Difficult
not to be derivative. Compassion is easily said. Easily given. But for how
long? Compassion sees itself realized in fits and starts of intensity, but over
the long haul, the day to day, the lived in, lived with, and lasting endurance
of the day-to-day-to-day compassion is most difficult to feel wholeheartedly.
We generally like to feel that whatever we feel serves ourselves. We feel good
having pity, having sympathy, having a round of empathy, being generous, being
different from the norm of self interests; but for how long? Compassion fatigue
is a clear dilemma for nurses, doctors, psychologists, friends of those with
prolonged diseases, friends of those with chronic inescapable pain, donators
towards those who have little, contributors towards those whose needs are
unfulfillable. Compassion, that feeling of feeling for, feeling with, feeling
alongside, feeling akin to, and even feeling at one with is more easily
realized from moment to moment. And then let me get on with the rest of my day!
Compassion is but a complement.
Natural
compassion, according to the Dali Lama, is easiest for those who were nurtured
in the first place by loving parents. It is more difficult for those offspring,
human or animal, that were uncared for, unloved, unprotected, and not nurtured
in childhood. As adults we come across Compassion as a subject for books, for
Conventions, for learned dialogues. As a Knight of yore, Compassion was one of
the five tenants of the pentacle of Knightly Virtues. And as a human being, as
part and parcel of all human beings, as the Dali Lama would have it, we needs
focus on the big WE of us all, rather than the small 'we' of our immediate
cognizance. We tend most easily to think of the immediate, the group with whom
we are associated, the nation to whom we give allegiance, the continent in
which we find our place. Our global consciousness, thanks to our modern
interlinks, grows rapidly. An advent in Taipei affects us all, let alone the
poor Grecian economy. Compassion more easily is experienced for Biafra, for
Nepal, for Tibet, but in Times of Yore compassion was very limited to the
immediate surrounds, naturally; so one donates the $50 to the food-drive and
then gets on with living one's day. How else to survive when there are so very
many causes, so many charities, so many in distress?
Compassion,
like charity, begins at home. Understanding where another is coming from, not
taking things personally, not rising to argue, to be right, to be
self-righteous, to be self-centric, to be self assertive despite (nor even to
spite) another; that is where compassion finds itself lived in a prolonged
sense of whole-heartedness. No? Well, half-heartedness at least, for the
endurance with and amongst others who may so drain at one's resources, at one's
energies, at one's sympathy, can be enervating indeed. And as we know,
enervating is quite the opposite from invigorating. Energy is consumed. So
compassion, as a virtue, gets doled out like coins from one's purse, in bits
and pieces at a time. Even the mother bird eventually nudges the chicks out of
the nest.
Five
knightly virtues, Fellowship, Frankness, Courtliness, Courage and Compassion
are depicted in the Pentacle on the knight's shield, or emblazoned on his
chest. And of the five, compassion as the very air we breathe is the most
natural, and yet the most difficult to prolong. We can be friendly, frank,
complimentary, and even courageous, but not to feel disdain, contempt,
arrogance, judgement, and impatience is a difficult thing indeed. Compassion
would have us be loving, accepting, inclusive, and understanding, but for how
long? Hm? Now, my good deed done, let me get on with the rest of my day!

DATA BLOCK:
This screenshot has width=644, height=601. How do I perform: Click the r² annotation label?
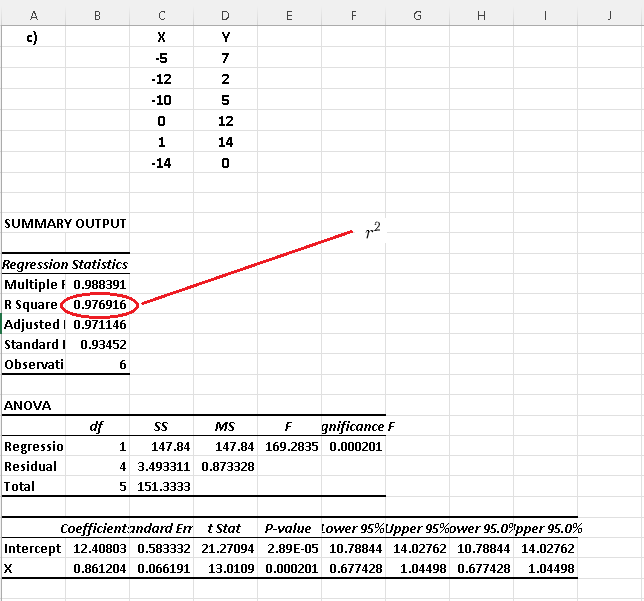point(372,230)
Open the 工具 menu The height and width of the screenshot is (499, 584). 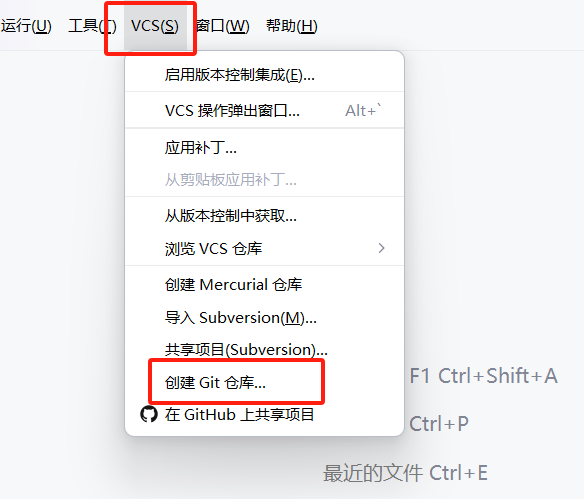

EXERCISE AIM: Please reproduce the essay on compassion word for word from "We generally like" to "then let me get on with the rest of my day!". The material above can be set aside; none of it is needed here.

SOLVED EXERCISE:
We generally like to feel that whatever we feel serves ourselves. We feel good
having pity, having sympathy, having a round of empathy, being generous, being
different from the norm of self interests; but for how long? Compassion fatigue
is a clear dilemma for nurses, doctors, psychologists, friends of those with
prolonged diseases, friends of those with chronic inescapable pain, donators
towards those who have little, contributors towards those whose needs are
unfulfillable. Compassion, that feeling of feeling for, feeling with, feeling
alongside, feeling akin to, and even feeling at one with is more easily
realized from moment to moment. And then let me get on with the rest of my day!